++++ EXERCISE MATERIAL ++++

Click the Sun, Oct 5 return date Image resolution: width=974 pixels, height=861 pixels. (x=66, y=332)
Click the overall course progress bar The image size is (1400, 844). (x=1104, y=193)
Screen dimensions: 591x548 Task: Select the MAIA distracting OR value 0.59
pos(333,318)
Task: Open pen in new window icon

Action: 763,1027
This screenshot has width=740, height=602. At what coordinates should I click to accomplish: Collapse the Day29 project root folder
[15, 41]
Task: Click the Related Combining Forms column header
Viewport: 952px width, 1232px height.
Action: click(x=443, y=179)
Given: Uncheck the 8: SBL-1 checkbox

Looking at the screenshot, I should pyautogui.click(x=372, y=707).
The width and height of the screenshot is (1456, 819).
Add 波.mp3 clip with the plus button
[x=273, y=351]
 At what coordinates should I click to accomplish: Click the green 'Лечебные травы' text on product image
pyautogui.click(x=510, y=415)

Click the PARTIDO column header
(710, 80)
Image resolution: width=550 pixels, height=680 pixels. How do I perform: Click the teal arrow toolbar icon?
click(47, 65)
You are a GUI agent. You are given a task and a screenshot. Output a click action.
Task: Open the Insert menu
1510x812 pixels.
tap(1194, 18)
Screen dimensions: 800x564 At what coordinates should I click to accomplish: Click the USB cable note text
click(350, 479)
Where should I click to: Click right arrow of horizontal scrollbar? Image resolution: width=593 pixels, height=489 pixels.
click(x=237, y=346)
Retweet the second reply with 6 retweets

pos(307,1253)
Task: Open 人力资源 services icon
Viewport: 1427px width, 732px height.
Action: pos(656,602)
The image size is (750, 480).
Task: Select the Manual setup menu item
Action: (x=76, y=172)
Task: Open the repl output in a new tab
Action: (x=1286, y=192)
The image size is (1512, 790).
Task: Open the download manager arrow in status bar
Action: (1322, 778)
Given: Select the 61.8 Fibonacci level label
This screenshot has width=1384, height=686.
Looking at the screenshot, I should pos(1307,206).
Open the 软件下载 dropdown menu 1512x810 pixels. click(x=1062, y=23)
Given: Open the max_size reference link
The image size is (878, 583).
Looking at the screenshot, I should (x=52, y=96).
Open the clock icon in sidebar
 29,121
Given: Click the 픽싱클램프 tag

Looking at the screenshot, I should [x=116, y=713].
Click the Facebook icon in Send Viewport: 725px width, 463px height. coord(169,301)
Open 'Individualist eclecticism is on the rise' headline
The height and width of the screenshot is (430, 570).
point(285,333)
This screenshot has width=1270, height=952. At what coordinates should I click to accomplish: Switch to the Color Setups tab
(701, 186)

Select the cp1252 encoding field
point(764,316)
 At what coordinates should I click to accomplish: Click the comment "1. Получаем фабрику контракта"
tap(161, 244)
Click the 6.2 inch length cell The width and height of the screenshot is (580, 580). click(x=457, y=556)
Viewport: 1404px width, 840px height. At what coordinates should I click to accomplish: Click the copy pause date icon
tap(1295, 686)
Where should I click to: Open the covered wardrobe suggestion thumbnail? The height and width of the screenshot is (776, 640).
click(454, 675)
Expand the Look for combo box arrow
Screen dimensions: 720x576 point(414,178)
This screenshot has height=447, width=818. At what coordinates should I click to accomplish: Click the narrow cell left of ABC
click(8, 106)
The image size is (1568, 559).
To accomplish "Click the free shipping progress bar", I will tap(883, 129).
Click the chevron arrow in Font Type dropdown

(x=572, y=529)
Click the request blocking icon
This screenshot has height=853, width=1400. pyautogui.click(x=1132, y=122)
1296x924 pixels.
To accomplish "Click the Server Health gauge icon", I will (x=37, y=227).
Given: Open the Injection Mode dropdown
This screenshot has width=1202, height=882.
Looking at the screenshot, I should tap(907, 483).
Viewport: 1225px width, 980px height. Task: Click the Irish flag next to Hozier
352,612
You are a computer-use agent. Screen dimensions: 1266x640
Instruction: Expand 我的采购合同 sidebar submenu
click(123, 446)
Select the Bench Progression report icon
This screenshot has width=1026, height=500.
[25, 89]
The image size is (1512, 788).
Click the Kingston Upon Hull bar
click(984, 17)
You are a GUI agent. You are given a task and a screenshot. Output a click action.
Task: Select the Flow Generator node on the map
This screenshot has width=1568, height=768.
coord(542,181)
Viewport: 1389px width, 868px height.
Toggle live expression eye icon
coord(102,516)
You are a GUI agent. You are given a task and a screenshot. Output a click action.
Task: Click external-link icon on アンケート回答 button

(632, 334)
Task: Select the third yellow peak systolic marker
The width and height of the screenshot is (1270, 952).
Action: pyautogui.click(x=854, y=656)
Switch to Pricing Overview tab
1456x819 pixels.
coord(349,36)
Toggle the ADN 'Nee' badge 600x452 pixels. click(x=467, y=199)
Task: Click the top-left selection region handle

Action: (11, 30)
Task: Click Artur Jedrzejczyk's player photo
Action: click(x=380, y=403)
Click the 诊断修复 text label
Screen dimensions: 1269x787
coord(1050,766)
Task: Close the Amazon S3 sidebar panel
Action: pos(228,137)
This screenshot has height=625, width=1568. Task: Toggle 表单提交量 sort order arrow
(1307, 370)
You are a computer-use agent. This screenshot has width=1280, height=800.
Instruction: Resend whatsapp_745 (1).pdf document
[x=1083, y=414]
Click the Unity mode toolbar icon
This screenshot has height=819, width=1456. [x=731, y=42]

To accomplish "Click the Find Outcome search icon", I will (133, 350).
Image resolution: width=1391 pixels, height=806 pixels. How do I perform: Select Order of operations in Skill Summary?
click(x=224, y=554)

++++

GIVEN EXERCISE:
Rewrite the lines from the one containing "Click the comment" through the one containing "Screen dimensions: 720x576 point(414,178)", swapping "wardrobe" for "closet" and keeping all else the same.

CORRECT OUTPUT:
 At what coordinates should I click to accomplish: Click the comment "1. Получаем фабрику контракта"
tap(161, 244)
Click the 6.2 inch length cell The width and height of the screenshot is (580, 580). click(x=457, y=556)
Viewport: 1404px width, 840px height. At what coordinates should I click to accomplish: Click the copy pause date icon
tap(1295, 686)
Where should I click to: Open the covered closet suggestion thumbnail? The height and width of the screenshot is (776, 640).
click(454, 675)
Expand the Look for combo box arrow
Screen dimensions: 720x576 point(414,178)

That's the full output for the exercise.